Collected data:
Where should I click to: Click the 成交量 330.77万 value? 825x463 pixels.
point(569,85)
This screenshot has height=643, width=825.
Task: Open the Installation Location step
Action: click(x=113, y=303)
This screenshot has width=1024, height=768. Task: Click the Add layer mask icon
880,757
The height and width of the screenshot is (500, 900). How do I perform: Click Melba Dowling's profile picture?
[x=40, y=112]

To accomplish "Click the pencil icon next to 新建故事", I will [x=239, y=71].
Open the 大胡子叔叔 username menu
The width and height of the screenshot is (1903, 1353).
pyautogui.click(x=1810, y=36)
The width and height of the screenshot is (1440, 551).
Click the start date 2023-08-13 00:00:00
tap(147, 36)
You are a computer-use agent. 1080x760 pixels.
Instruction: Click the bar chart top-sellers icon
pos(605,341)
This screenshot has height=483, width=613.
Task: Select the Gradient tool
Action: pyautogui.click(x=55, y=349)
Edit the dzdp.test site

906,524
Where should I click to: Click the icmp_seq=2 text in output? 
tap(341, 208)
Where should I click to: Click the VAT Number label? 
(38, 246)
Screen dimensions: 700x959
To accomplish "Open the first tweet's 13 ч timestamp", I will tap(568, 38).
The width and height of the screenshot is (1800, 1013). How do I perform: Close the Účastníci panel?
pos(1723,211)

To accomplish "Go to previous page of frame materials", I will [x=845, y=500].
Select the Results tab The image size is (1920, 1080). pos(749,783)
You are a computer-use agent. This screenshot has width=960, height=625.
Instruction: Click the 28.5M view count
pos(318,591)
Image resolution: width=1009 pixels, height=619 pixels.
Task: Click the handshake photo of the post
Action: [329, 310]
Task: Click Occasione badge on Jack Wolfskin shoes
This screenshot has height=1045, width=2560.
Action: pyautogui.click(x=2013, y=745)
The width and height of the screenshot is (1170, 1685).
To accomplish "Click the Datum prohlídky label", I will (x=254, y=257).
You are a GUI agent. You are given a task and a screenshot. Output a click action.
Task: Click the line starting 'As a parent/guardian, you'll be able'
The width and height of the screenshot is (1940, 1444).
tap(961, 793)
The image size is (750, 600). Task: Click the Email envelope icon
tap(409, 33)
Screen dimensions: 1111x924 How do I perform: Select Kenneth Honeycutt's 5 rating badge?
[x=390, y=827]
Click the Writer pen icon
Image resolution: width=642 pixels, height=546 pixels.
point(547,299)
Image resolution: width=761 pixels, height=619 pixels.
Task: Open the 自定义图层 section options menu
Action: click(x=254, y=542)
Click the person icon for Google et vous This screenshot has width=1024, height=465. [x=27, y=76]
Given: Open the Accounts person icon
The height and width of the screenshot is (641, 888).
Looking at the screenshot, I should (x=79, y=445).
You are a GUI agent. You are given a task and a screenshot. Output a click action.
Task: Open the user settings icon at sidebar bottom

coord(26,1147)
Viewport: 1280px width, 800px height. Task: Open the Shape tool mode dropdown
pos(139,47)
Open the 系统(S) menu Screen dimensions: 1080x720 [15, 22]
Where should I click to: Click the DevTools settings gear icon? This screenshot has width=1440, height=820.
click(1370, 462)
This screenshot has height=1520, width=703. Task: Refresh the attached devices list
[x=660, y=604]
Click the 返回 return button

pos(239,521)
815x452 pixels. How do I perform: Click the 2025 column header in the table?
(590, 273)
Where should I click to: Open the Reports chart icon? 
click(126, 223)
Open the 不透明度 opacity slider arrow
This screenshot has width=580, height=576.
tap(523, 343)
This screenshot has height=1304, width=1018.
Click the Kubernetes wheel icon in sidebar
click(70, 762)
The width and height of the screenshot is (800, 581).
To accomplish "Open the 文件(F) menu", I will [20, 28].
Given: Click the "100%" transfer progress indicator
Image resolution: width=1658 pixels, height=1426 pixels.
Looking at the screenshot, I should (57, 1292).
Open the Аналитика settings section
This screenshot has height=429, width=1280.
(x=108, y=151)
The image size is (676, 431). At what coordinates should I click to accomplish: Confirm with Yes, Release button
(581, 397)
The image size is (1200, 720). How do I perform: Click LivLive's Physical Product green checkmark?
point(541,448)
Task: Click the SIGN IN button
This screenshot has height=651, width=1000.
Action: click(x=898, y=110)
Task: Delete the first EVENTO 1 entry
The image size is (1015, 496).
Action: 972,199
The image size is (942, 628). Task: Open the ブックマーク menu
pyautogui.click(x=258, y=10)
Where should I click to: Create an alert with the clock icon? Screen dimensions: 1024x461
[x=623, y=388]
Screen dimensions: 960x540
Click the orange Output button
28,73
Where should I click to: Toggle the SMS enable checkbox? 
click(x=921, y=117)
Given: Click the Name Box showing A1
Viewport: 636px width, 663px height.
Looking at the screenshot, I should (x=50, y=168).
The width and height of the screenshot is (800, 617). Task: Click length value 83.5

— EXERCISE PROMPT —
Extract every line containing the string "will" from the data above.

— TASK RESPONSE —
To accomplish "Click the pencil icon next to 新建故事", I will [x=239, y=71].
To accomplish "Open the first tweet's 13 ч timestamp", I will tap(568, 38).
To accomplish "Go to previous page of frame materials", I will [x=845, y=500].
To accomplish "Click the Datum prohlídky label", I will (x=254, y=257).
To accomplish "Open the 文件(F) menu", I will [20, 28].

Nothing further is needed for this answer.